In June 2007, Vranos launched a private placement of a new entity, Ellington Financial LLC, to institutional investors. The offering primarily targeted investments in non-agency mortgage-backed securities. The deal was underwritten by Friedman Billings Ramsey and although originally slated for a $750 million offering, evolving market conditions only allowed for a $250 million capital raise. Before the private placement, a New York Times columnist noted that a portion of the private placement might be used to purchase risky tranches from bankrupt subprime lender New Century Financial Corporation and noted the potential difficulty in valuing such instruments. In October 2010, Ellington Financial LLC went public, debuting on the NYSE. As of 2 January 2012, Vranos owned (directly or indirectly) over 2.5 million shares. According to its public filings, Ellington Financial invests primarily in non-agency mortgage-backed securities, but also holds agency pools and other mortgage-related securities, and had a total return of 59% between its August 2007 inception and the end of 2011.

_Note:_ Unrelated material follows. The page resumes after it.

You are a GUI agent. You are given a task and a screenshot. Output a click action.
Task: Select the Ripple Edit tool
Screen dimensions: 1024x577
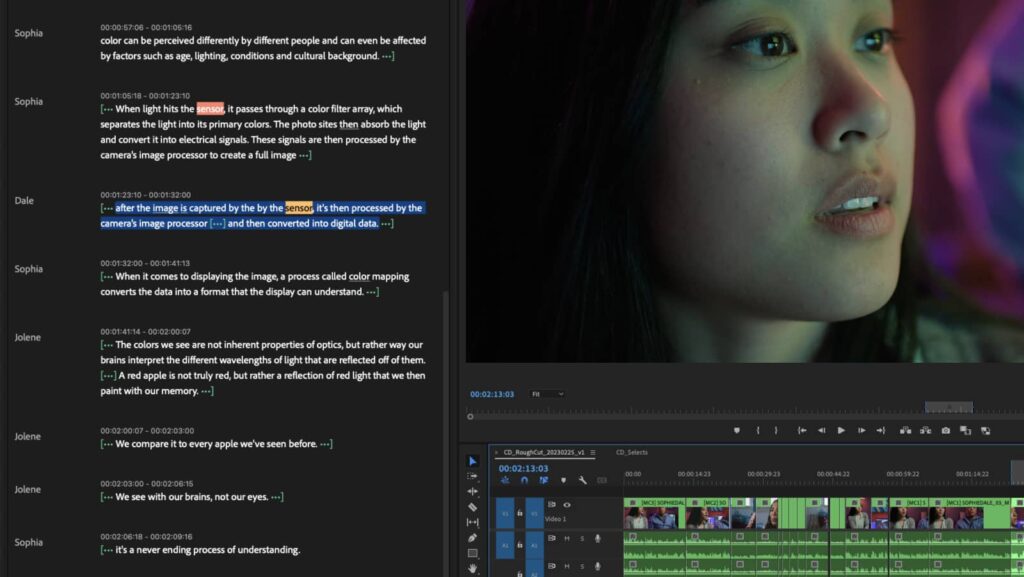point(473,492)
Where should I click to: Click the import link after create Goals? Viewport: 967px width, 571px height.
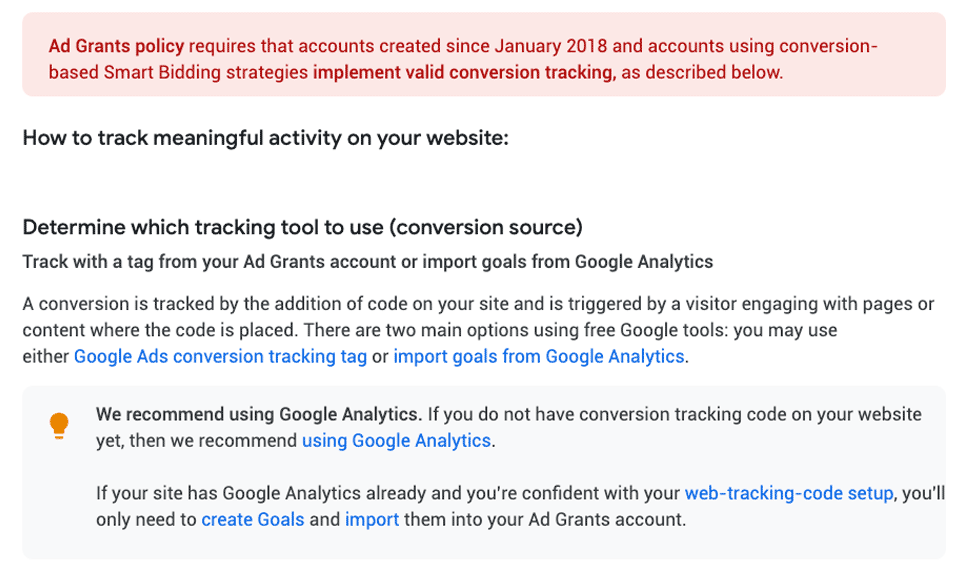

Ellington Residential Mortgage REIT, chaired and founded by Vranos, went public on the NYSE after its IPO in late 2013, trading under the ticker symbol EARN.

==Personal==
In 1981, Vranos was declared Mr. Teen Connecticut in the state's bodybuilding championships, and he became known as "Captain Iron" in bodybuilding circles. Vranos is known for breaking up business meetings to issue armwrestling challenges. Vranos currently lives in Greenwich, Connecticut. In 2001, Slate.com finance columnist Rob Walker and alternative cartoonist Josh Neufeld featured Vranos in their comic book, Titans of Finance (Alternative Comics, 2001, ISBN 1-891867-05-9). Vranos supported both Christopher Dodd and Barack Obama on the Democratic side and Rudy Giuliani on the Republican side of the 2008 Presidential Election.

==Philanthropy==
Michael Vranos is a director of Hedge Funds Care, Boys & Girls Harbor, the Waterside School in Stamford, and Hopkins school in New Haven. He is a contributor to and former director of Stamford Shelter for the Homeless and the East Harlem School. Hedge Funds Care presented Vranos with its Lifetime Award for Caring in 2007. He also established the Michael and Anna Vranos Graduate Fellowship Fund in the Life Sciences, the Vranos Family Junior Faculty Development Fund for Stem Cell and Regenerative Biology, and the Vranos Family Graduate Research Fellowship in Developmental and Regenerative Biology, all at Harvard University. According to Harvard Alumni, "He has also offered his time and support to Harvard as a member of the FAS Task Force on Balanced Philanthropy, as chair of the Class of 1983 Gift Committee, as a member of the New York Major Gifts Committee, and as chair of the Class of 1983’s 20th and 25th reunions." In December 2022, the Vranos Family Foundation provided a grant to Harvard University researchers to study brain aging and neurodegenerative diseases. The five-year grant will provide support for investigators across the Faculty of Arts and Sciences (FAS) and Harvard Medical School (HMS) to challenge the concept that functional decline associated with aging is irreversible.